The problem of digital privacy is a classical security problem. Attackers seek your weakest point while defense should be all-round. Defenders need to distribute resources and attention. An attacker may focus on the weakest point and concentrate resources where you are most vulnerable. In terms of sharing and protecting privacy, you need to be conscious in everything because a single mistake may dispose you. This asymmetry leads to a rising cost of security. But spending and alertness are not enough. You may do your best to protect your private data by controlling what you share and where but information is spreading and distributed. The moment you share something, it starts a new life and you will not know how far it gets. Others may also share information about you beyond their knowledge and with no intention to harm you. For example, you appear in public records prescribed by law. Your friends may share pictures of events you took part together. Sometimes the information is not even about you but people can relate it to you through friends, hobbies, or your work. These are pieces of information others can use to peek in your life as we use a mirror to look around corners. Understand information as a hologram. You may cut one piece out of the holographic plate, but we can still generate the whole picture from the rest of the plate with only somewhat lower quality. Your private data are similar. You may try to hide, but as you live in interactions with others, you leave traces wherever you go.

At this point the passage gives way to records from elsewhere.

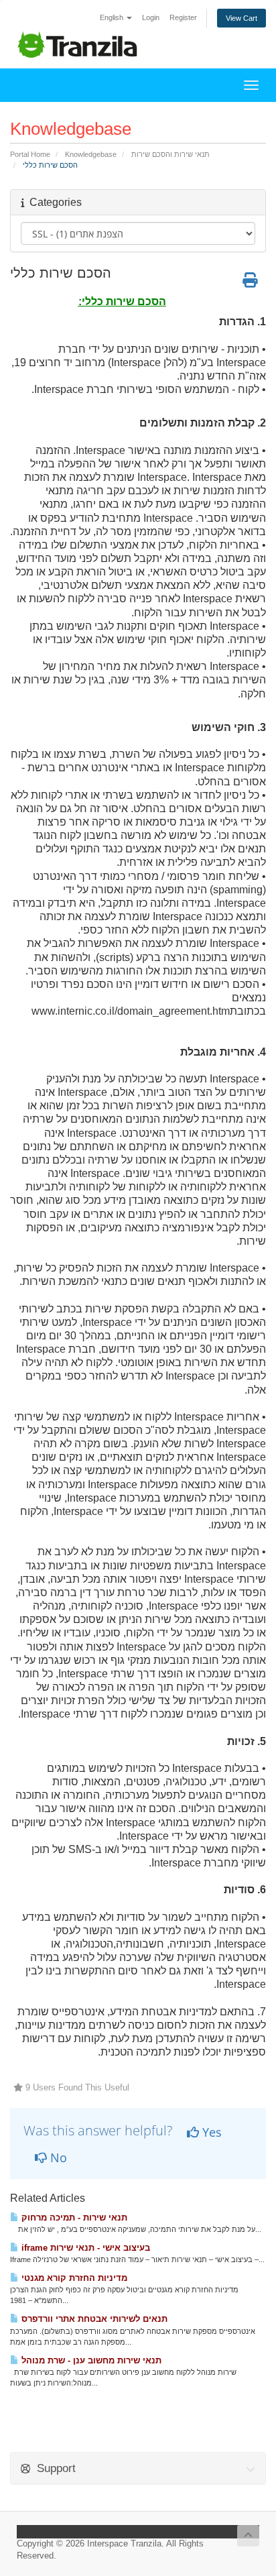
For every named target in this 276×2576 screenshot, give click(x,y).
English (112, 17)
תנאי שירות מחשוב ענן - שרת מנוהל (90, 2360)
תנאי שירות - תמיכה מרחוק (73, 2218)
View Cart (241, 18)
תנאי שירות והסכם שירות (170, 154)
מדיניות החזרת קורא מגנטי (73, 2278)
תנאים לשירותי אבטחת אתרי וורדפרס (93, 2319)
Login (150, 17)
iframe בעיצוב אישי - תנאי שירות (84, 2248)
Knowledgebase (91, 154)
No (57, 2157)
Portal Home (30, 154)
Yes (210, 2132)
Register (183, 17)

Is there then no way to protect our privacy? If someone is into collecting your private data, you can only slow them down but cannot stop them. How can you protect yourself from being exploited by abusing your private data then? The first line of defense is being better protected than your neighbor. Bad guys go for the more vulnerable, the easier pray. If you are better protected, they will go after someone else. But costs are raising in an arms race and maybe you cannot afford better protection. Thus, your best defense may be to be prepared for being exposed. How can you do that? The fundamental of business and private ethics: avoid doing what you would not like hearing in the news. To understand that human culture is evolving also helps. A novelty today will bore tomorrow. Being exposed will be less inconvenient when you look at others in similar situations. Norms will change. We may all behave better for the fear of being exposed and people will understand you more as exposures will become more common. Finally, counterattack may be among your best options in digital privacy. We all have a limited attention span and information processing capabilities. If you share lots of unimportant information about yourself, you may overload the curious people around you. They assume they know you but they miss important details. Combine that with always moving and all sensitive information they may still get will be obsolete by the time they perceive it.
The problem of digital privacy is the problem of human nature. We want to show or at least we want to live free and we want to protect our privacy. We want to make our mistakes without being exposed, but we want to shed light on the secrets of others to learn whether we can trust them. The big trade off of using modern technology is between being exposed and being excluded. You can withdraw yourself from the eyes of others; hiding is not that hard. You just do not take part. But withdrawal is hard on your psyche because you may feel isolated. Connectedness has drawbacks. Participation limits your privacy. But being connected also has advantages, which in most cases outweigh the drawbacks.